▸ **RAW DATA**
* Start *

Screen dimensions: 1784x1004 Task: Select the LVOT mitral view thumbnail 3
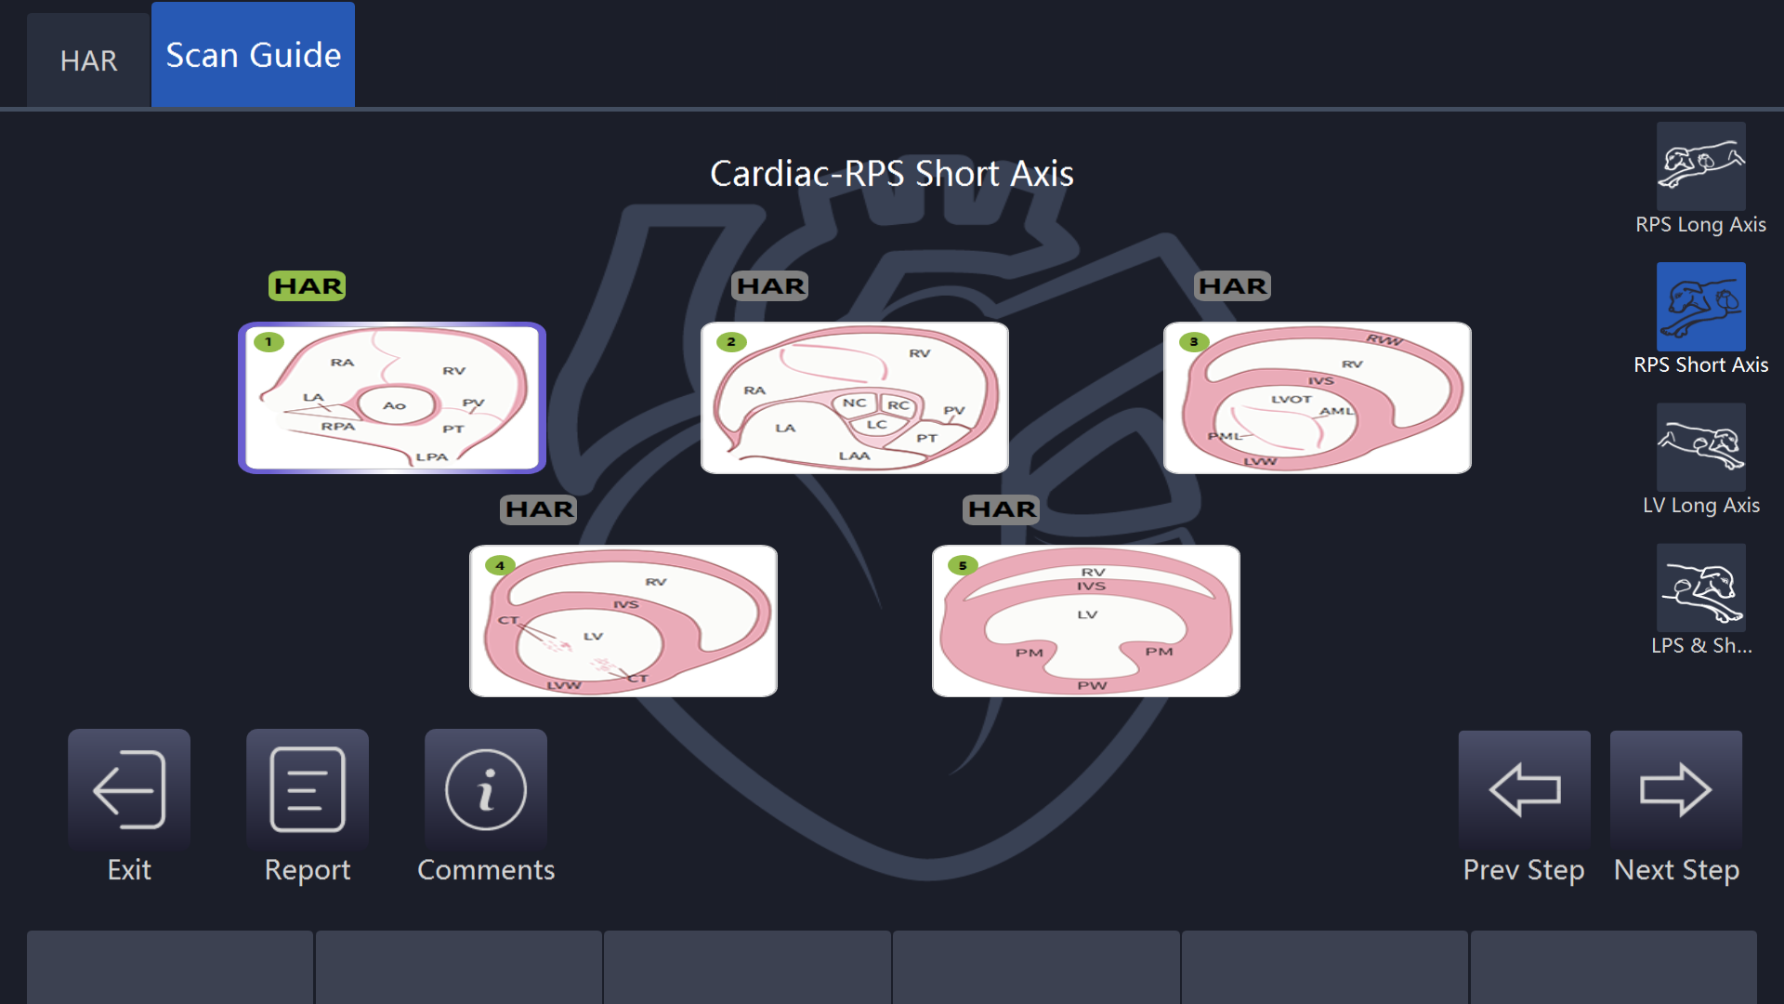1318,398
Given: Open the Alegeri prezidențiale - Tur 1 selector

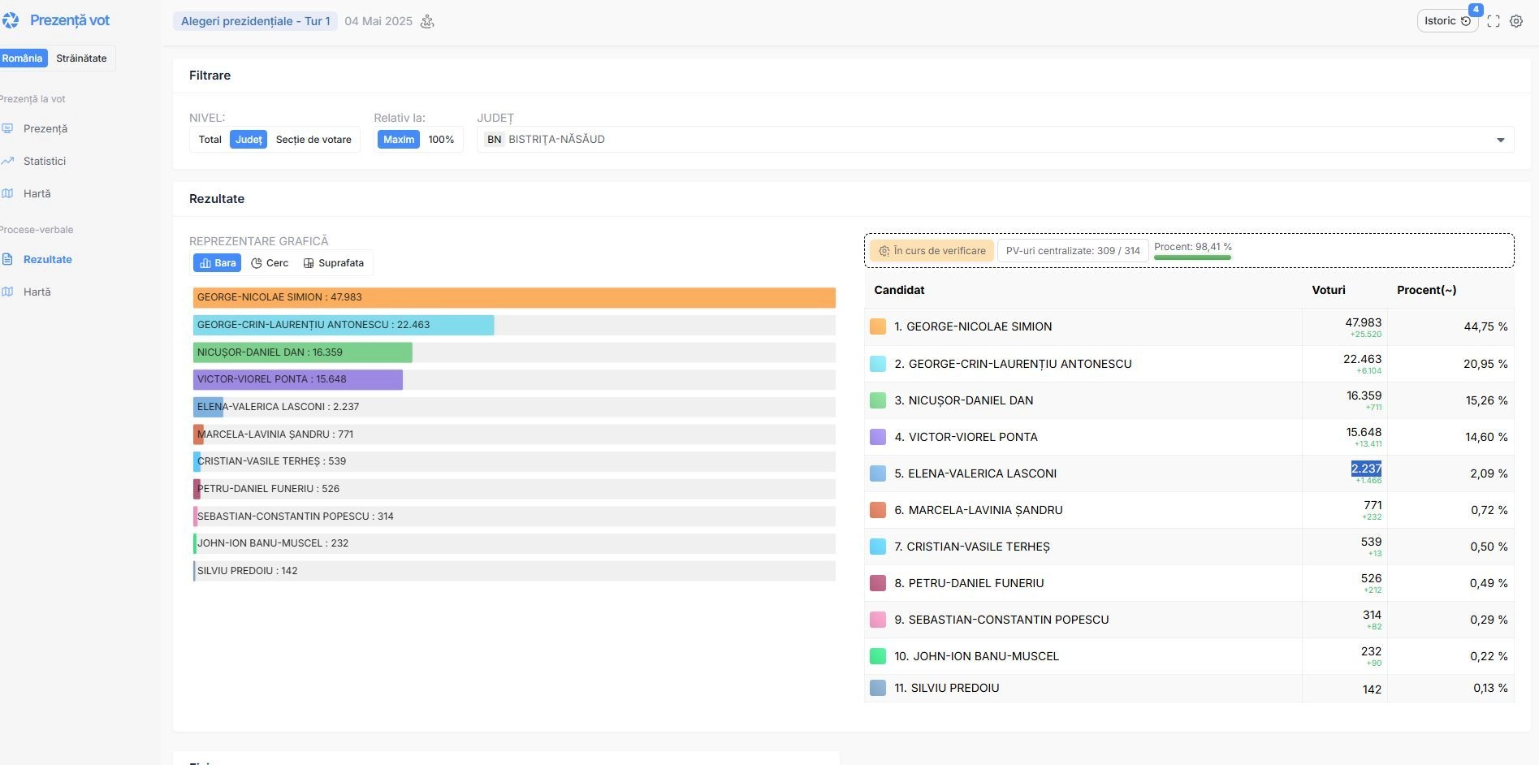Looking at the screenshot, I should coord(255,21).
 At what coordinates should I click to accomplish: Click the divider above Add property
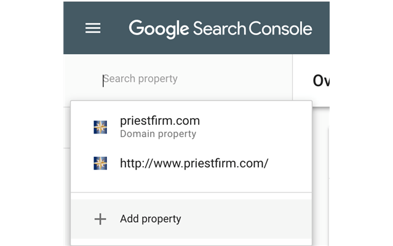click(x=191, y=192)
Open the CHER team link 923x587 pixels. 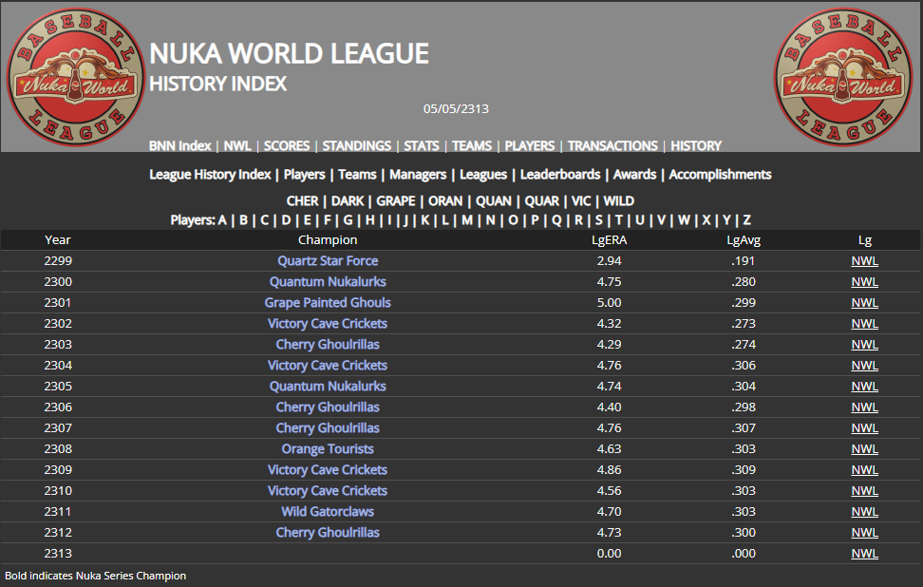click(302, 201)
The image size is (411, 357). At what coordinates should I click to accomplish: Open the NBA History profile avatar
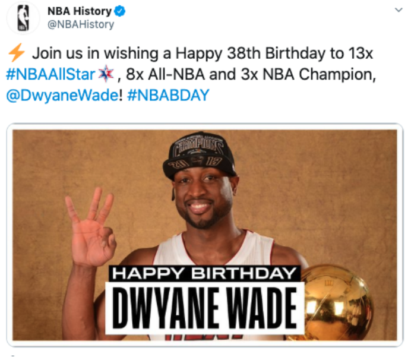[x=23, y=18]
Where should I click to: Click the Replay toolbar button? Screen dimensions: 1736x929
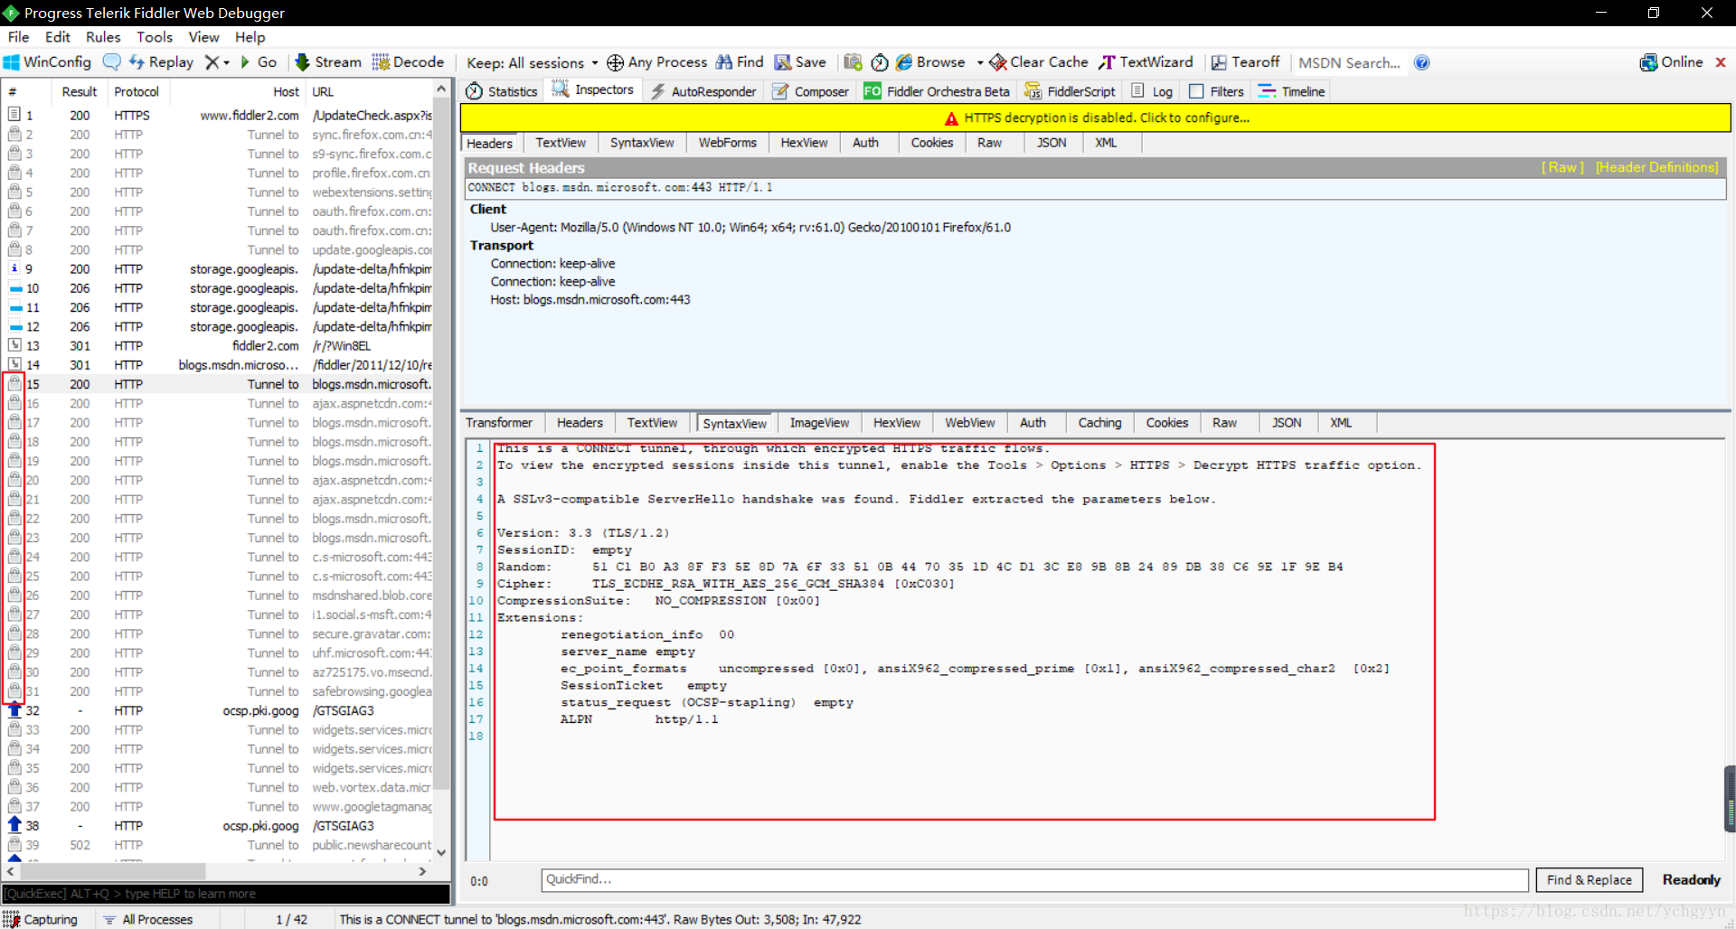pyautogui.click(x=161, y=62)
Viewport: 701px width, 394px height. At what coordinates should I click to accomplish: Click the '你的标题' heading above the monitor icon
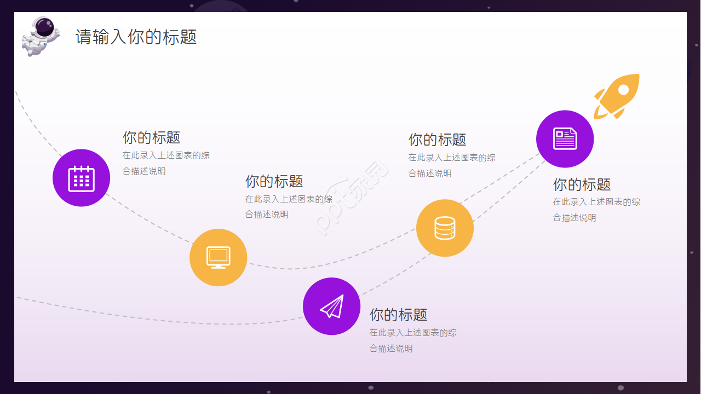pyautogui.click(x=274, y=181)
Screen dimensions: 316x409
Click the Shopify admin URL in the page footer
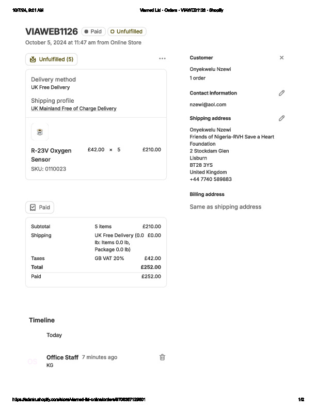click(79, 399)
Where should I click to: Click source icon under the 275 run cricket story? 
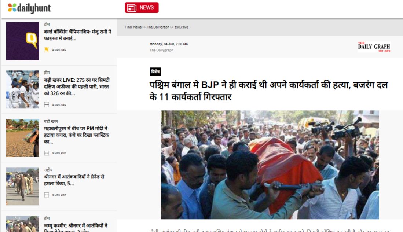[47, 104]
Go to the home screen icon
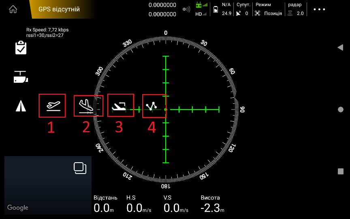Image resolution: width=350 pixels, height=219 pixels. [x=13, y=9]
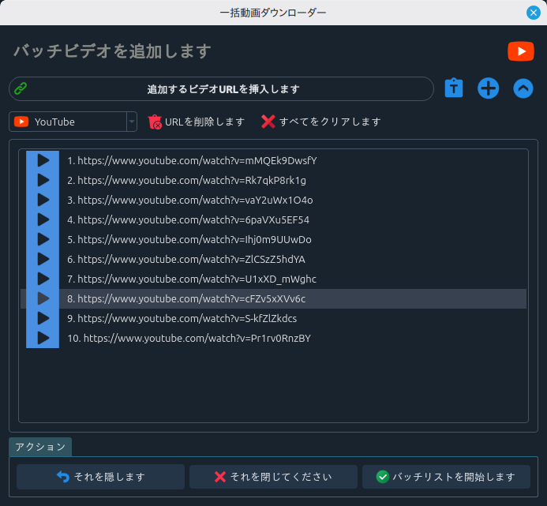
Task: Click play icon for video 1
Action: (x=43, y=160)
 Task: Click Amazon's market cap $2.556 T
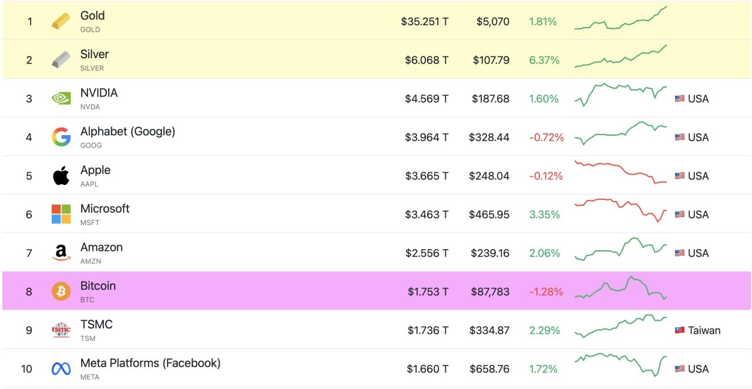(x=427, y=253)
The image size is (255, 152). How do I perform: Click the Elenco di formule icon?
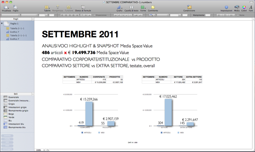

* End *

List every line of the material above that contains the word "what".

 At what coordinates should I click to accomplish: Click the divider above Add property
The image size is (411, 357). At what coordinates should I click to accomplish: Open the NBA History profile avatar
Viewport: 701px width, 394px height. At what coordinates should I click to accomplish: Click the '你的标题' heading above the monitor icon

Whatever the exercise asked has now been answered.